So you could be forgiven for not thinking about political fiction until the fall, especially given the recent release of the Ralph Reed fundamentalist snoozer, Dark Horse. But the fact is, this summer has seen the release of some engrossing novels (and one magazine) in which politics and social commentary take center stage. These texts reflect a post 9-11 sensibility that assimilates and responds to the last seven years of absurdity, horror, heartbreak, stupidity, and dueling cynicism-idealism. That many of these recommended reads use the near-future as a way to comment on the present shouldn't surprise you. What writer really wants to dwell in the here-and-now given all the challenges facing the world? And who can really make sense of it all without a little distance?

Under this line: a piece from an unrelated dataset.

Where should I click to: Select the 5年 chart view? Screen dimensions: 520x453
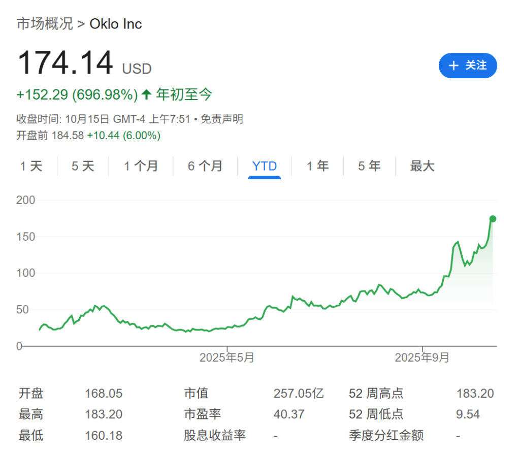(369, 166)
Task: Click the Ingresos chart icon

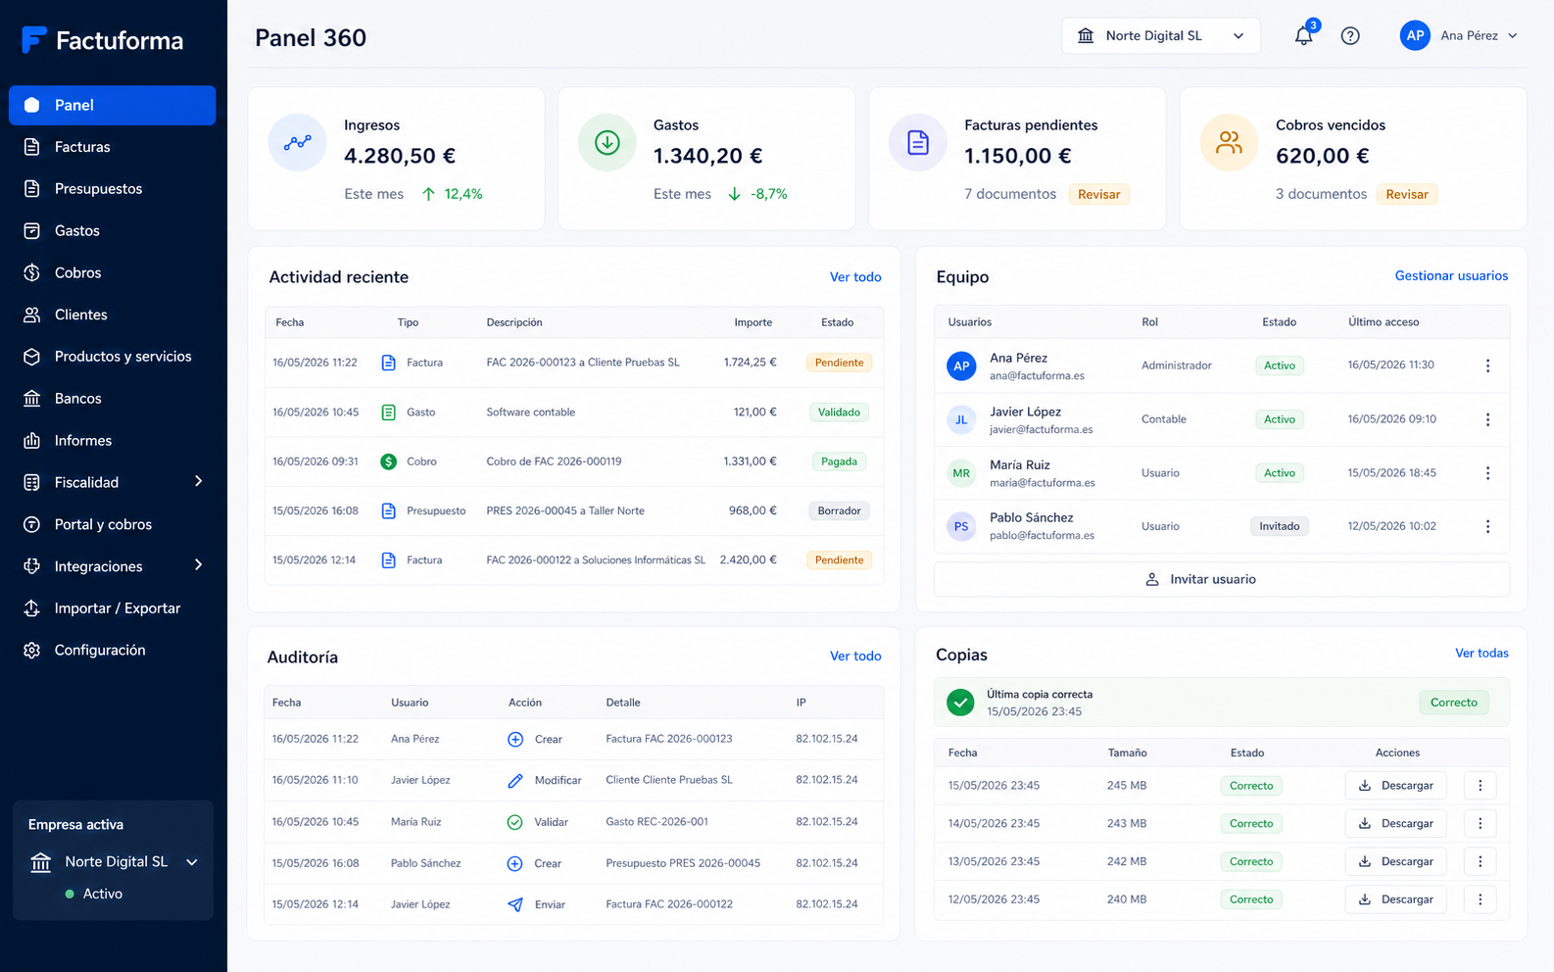Action: pos(297,142)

For example, Shawn Klomparens' Jessica Z (Delta, trade paperback) is set perhaps a year or two from now. It combines the concerns of literary fiction about sex and relationships with the kind of paralyzing sense of dread fueled by the continuing erosion of civil liberties. When San Francisco is hit by terrorist attacks, 28-year-old copy writer Jessica must cope with upheaval in both her public and private worlds. What's normal post-attack, and who can be trusted? Jessica Z also quietly emphasizes the casual acceptance of torture into our current version of reality, along with the info-tainment quality of TV media. Klomparens' particular gift is to embed the details of our self-induced dissolution into an erotic coming-of-age story that's not only slyly funny at times but has aspects of a thriller.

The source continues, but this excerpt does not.